Hemos llegado a la divisoria de las aguas entre el mundo del “hombre viejo del pecado” y el mundo del “hombre nuevo” (Col 3,9-10), nacidos en el Bautismo con Cristo, injertados, resucitados y glorificados en Cristo, ocultos con ´Él en Dios (Col3,3-4). Los milenios que nos separan de la caída original de nuestros primeros padres en los que el príncipe de este mundo ejerció su gran poder, están concluyendo por obra de la Aurora de María que viene enviada por Cristo, La Señora Vestida de Sol, a iniciar los “nuevos tiempos”… “éste es Mi Tiempo”; “Causa de la Aurora más resplandeciente es el Señor, Yo haré que la veáis”; María irradia la Luz de gloria de Su Hijo que la colma, sobre la Iglesia, la humanidad y toda la creación. María es” la Esperanza a la que deberán aferrarse mis hijos”, nos dice en uno de sus mensajes en San Nicolás (Argentina), María prepara el camino a la Segunda Venida del Señor, sanando y transfigurando la realidad del hombre y de las cosas, a fin de reparar las consecuencias del caos causado por el pecado original: Pío XII afirmaba: “se puede y se debe restaurar la armonía primitiva”. Programa sobrehumano, pero posible contando con la Sabiduría y Poder que María nos participa.

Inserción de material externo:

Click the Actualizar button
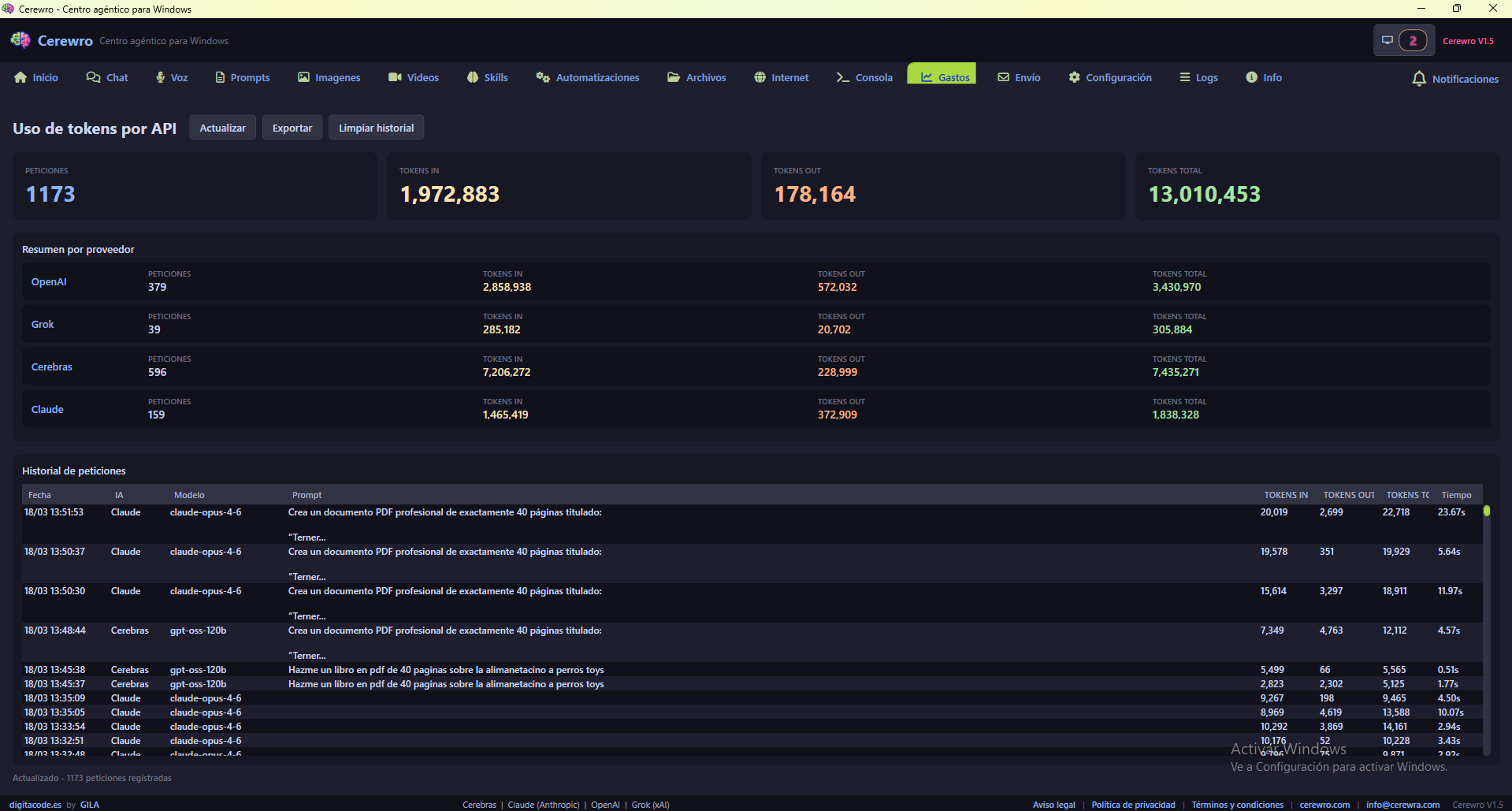 pyautogui.click(x=222, y=128)
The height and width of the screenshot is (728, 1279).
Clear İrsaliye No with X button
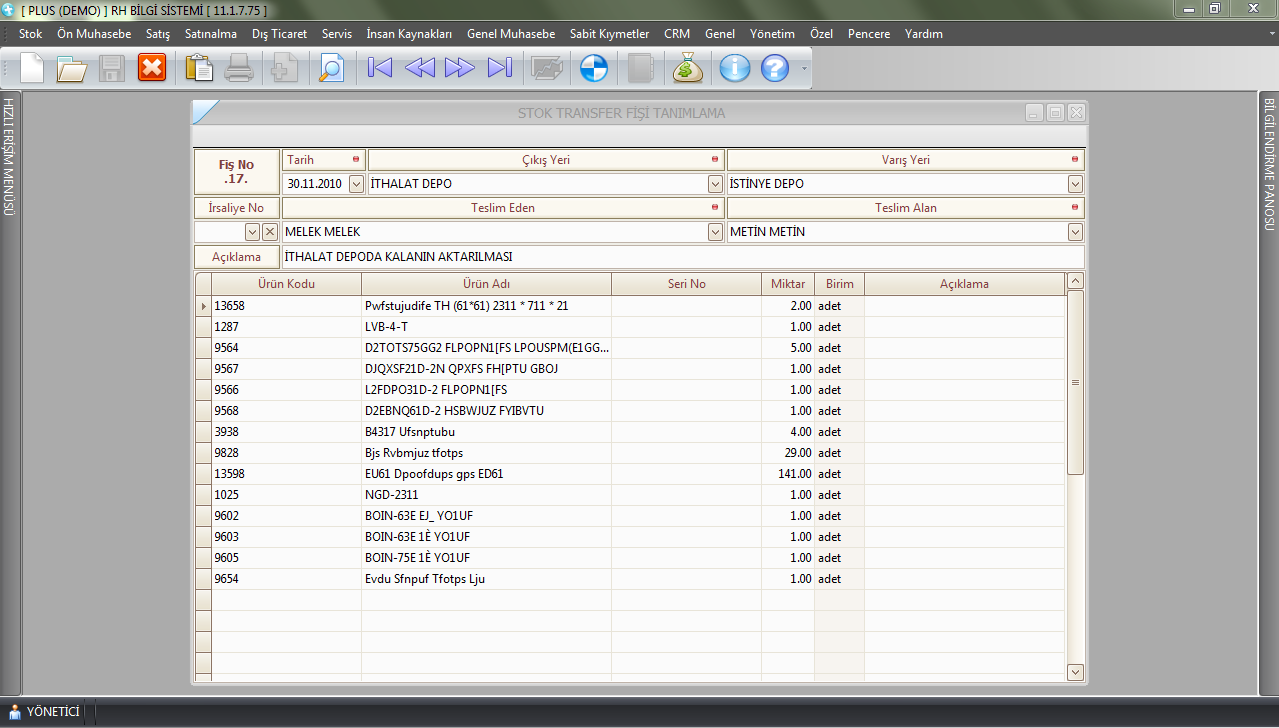[x=270, y=232]
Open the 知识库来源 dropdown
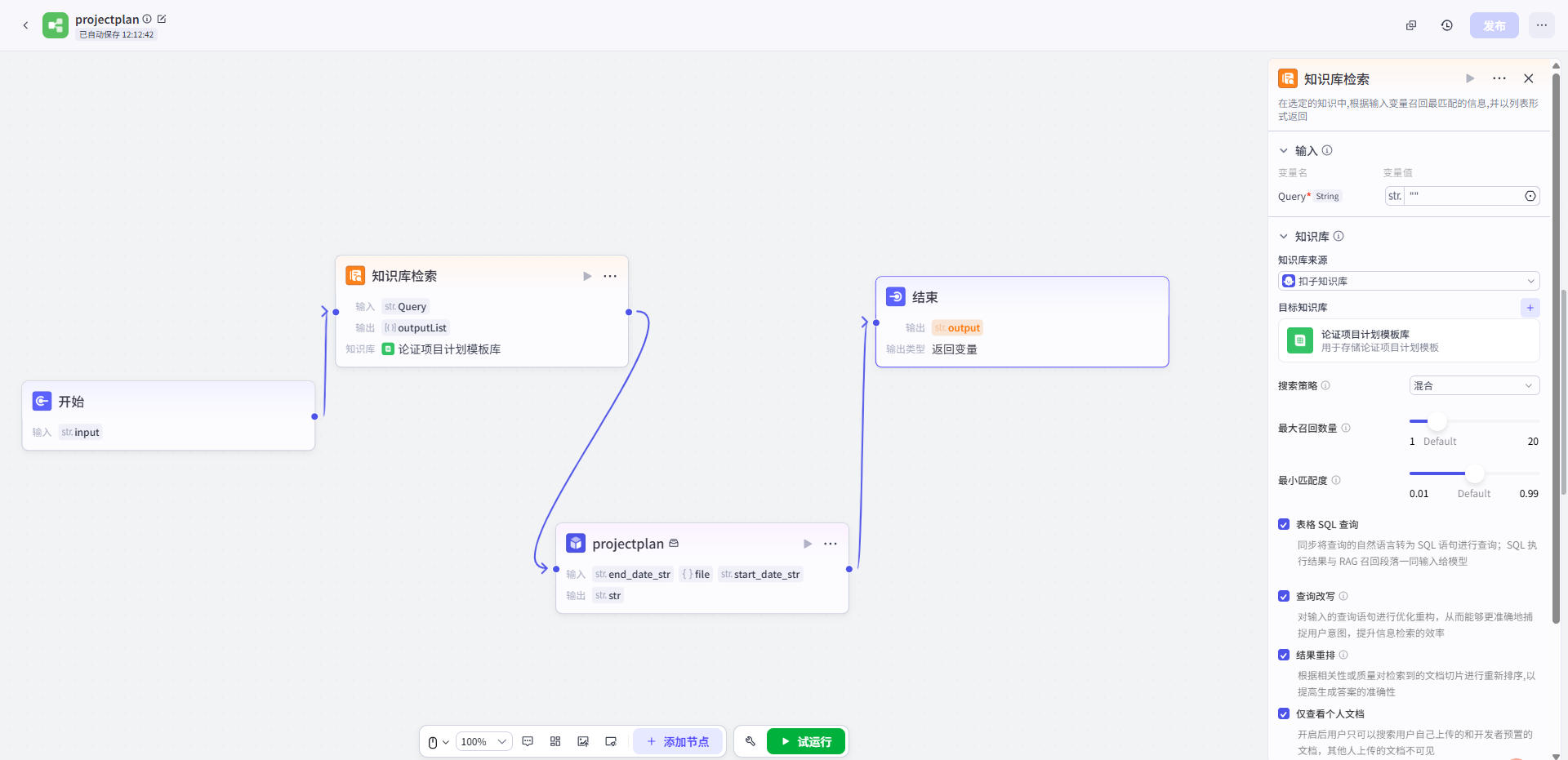Image resolution: width=1568 pixels, height=760 pixels. pos(1408,281)

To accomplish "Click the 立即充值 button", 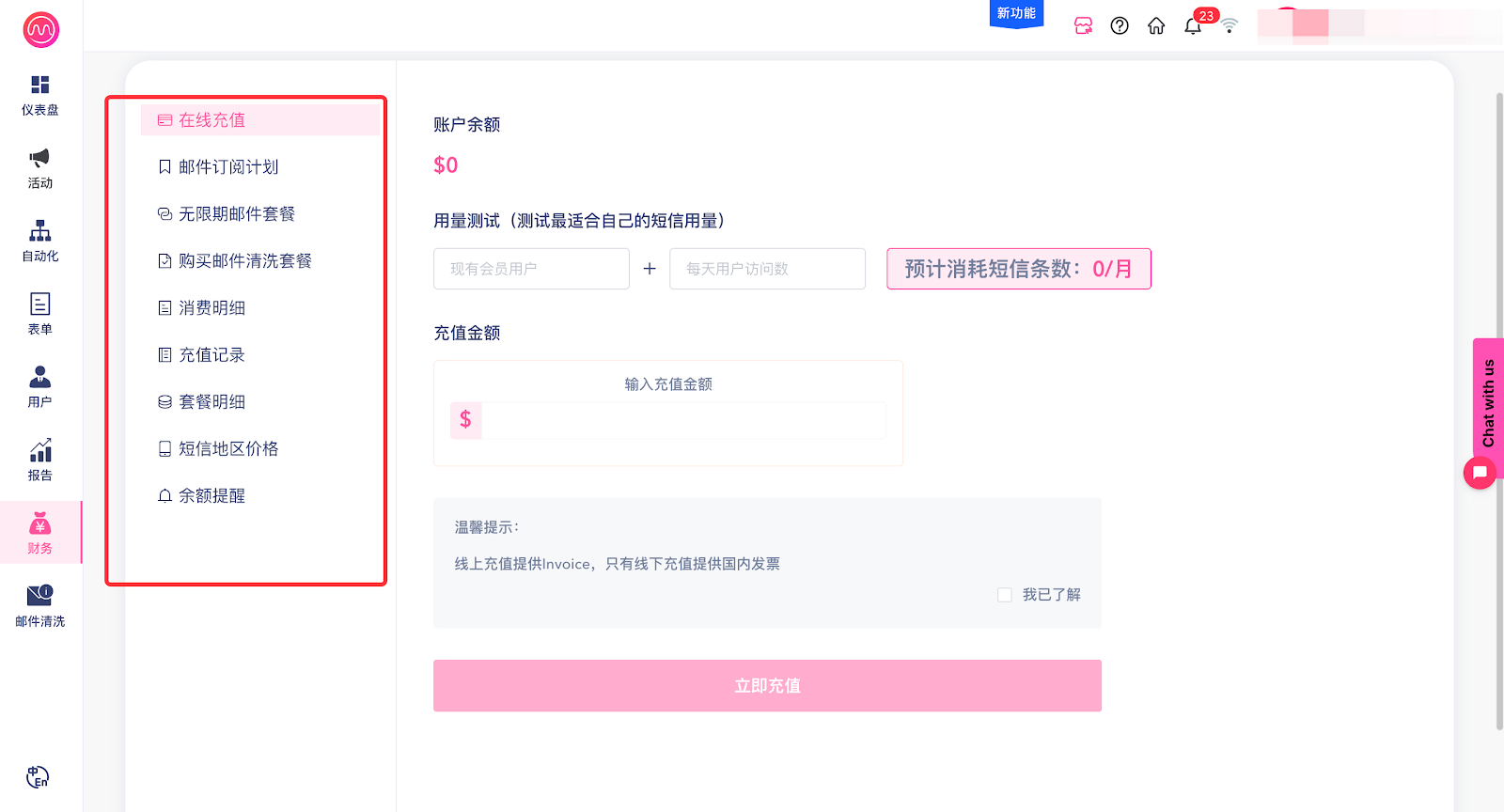I will tap(767, 686).
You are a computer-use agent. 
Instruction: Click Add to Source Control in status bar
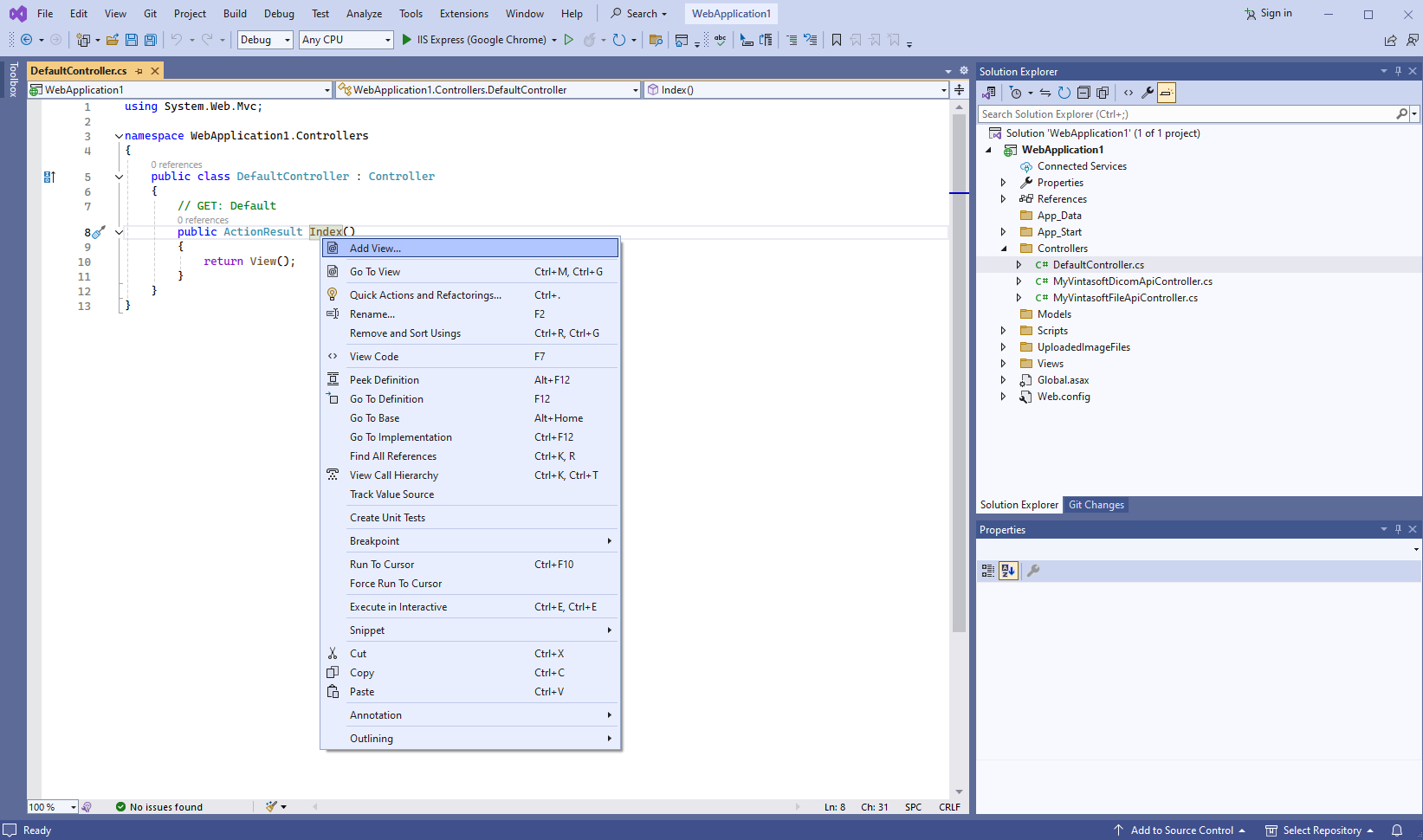tap(1181, 830)
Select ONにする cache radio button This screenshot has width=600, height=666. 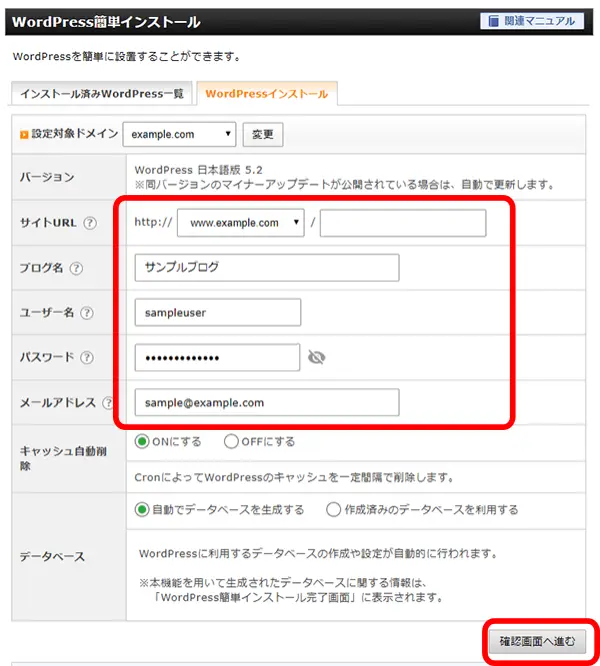(142, 441)
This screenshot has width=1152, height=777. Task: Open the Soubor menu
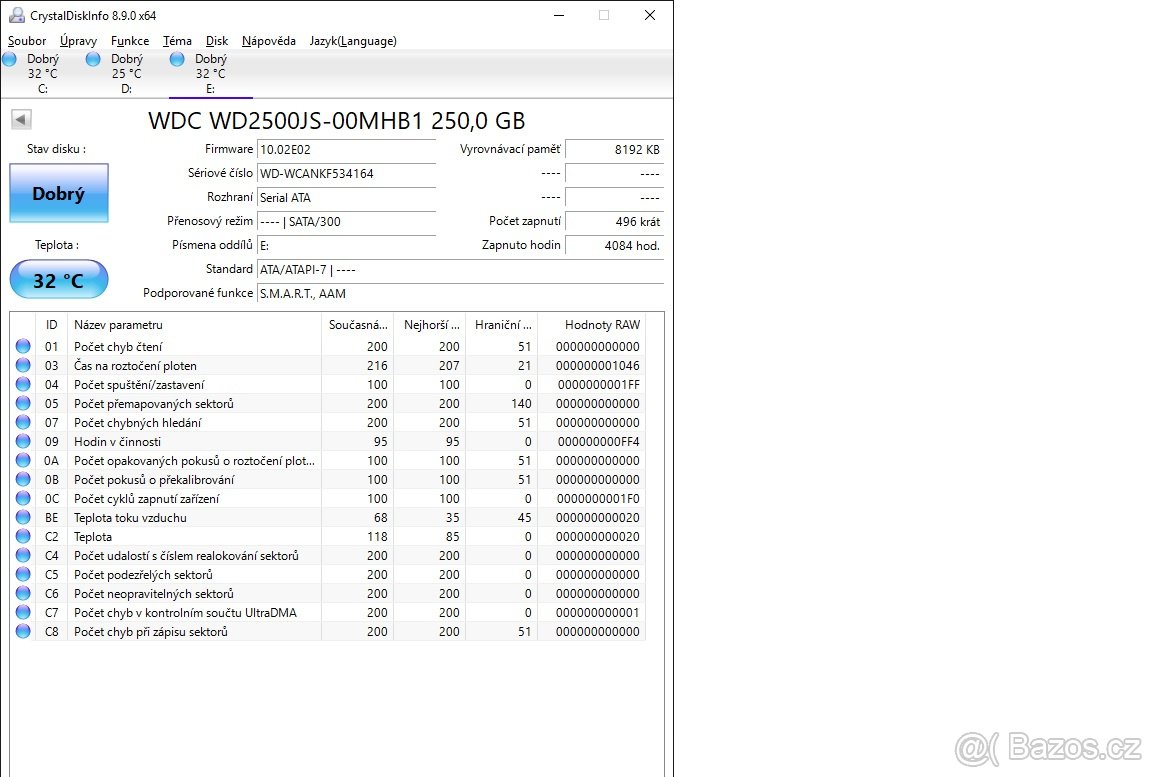[27, 41]
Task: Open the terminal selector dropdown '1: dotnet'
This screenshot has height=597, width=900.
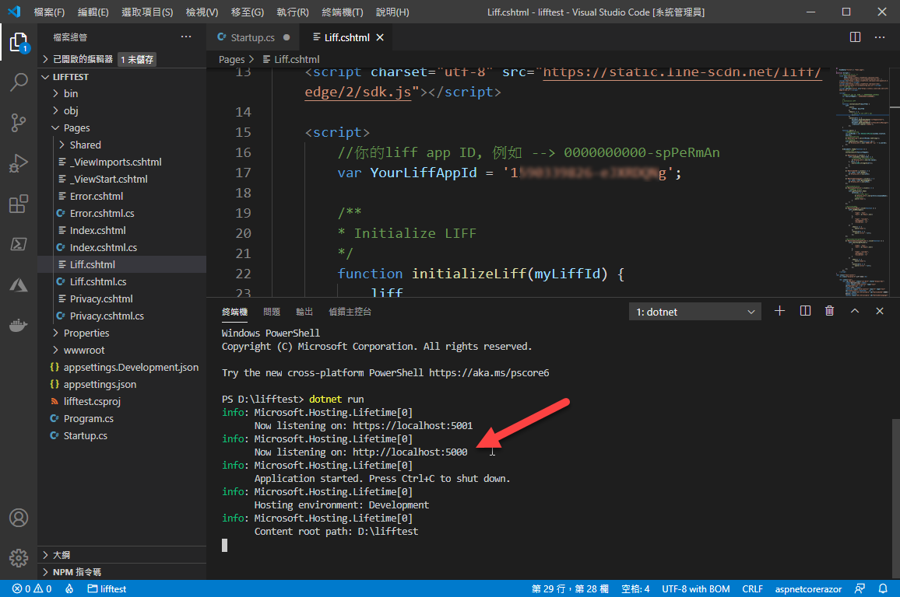Action: click(696, 312)
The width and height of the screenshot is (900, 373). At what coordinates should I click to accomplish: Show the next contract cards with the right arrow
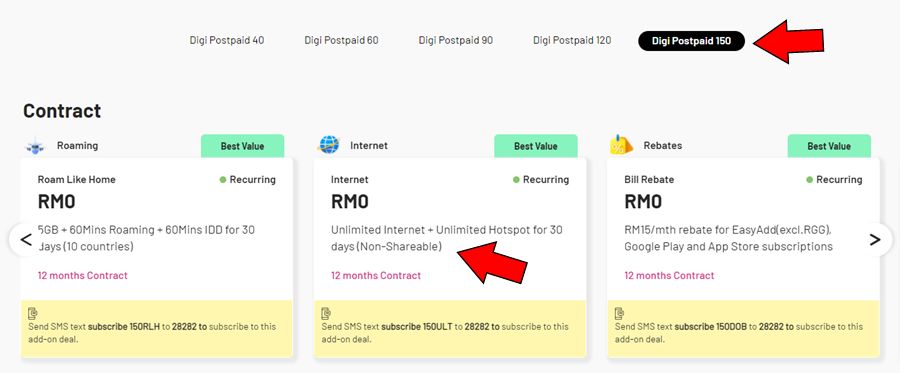click(x=875, y=239)
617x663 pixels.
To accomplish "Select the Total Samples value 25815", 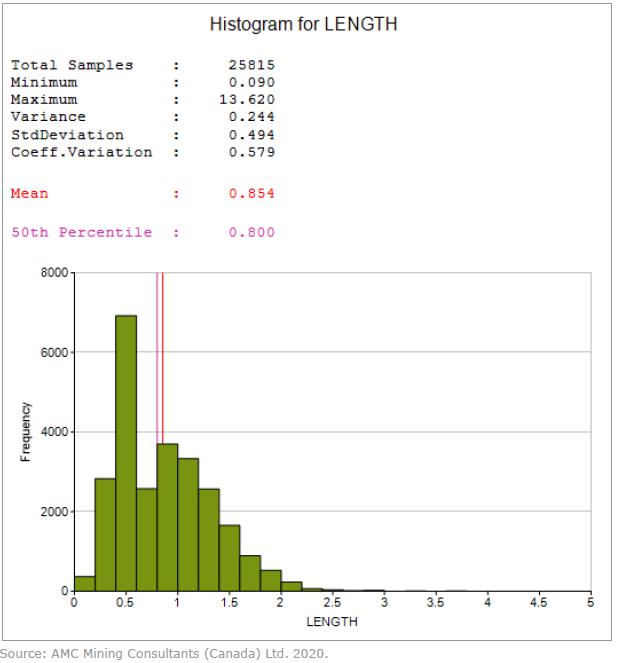I will click(x=251, y=66).
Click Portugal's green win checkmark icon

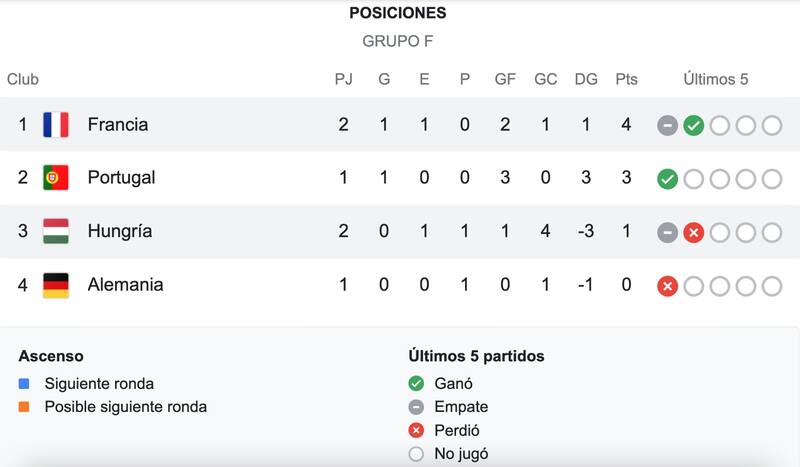point(667,179)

Es la respuesta que los cristianos debemos dar a las voces arrogantes del NOM, absolutamente efímeras en su verdadera consistencia, espectros con apariencia de realidad que conduce el genio del mal, satanás, que habrán de estrellarse contra la firmeza de la fe, de la esperanza y de la caridad de los cristianos que, bajo la Conducción de María, los enfrentamos, los combatimos y los estamos venciendo.
Esta es nuestra respuesta, la causa de nuestra esperanza firme en la Victoria. Cristóbal Colón con el Descubrimiento abrió las puertas al Nuevo Mundo, la hispanidad católica debe hoy completar aquella gesta con el Segundo Descubrimiento, el del Mundo Nuevo que viene, profetizado por aquél.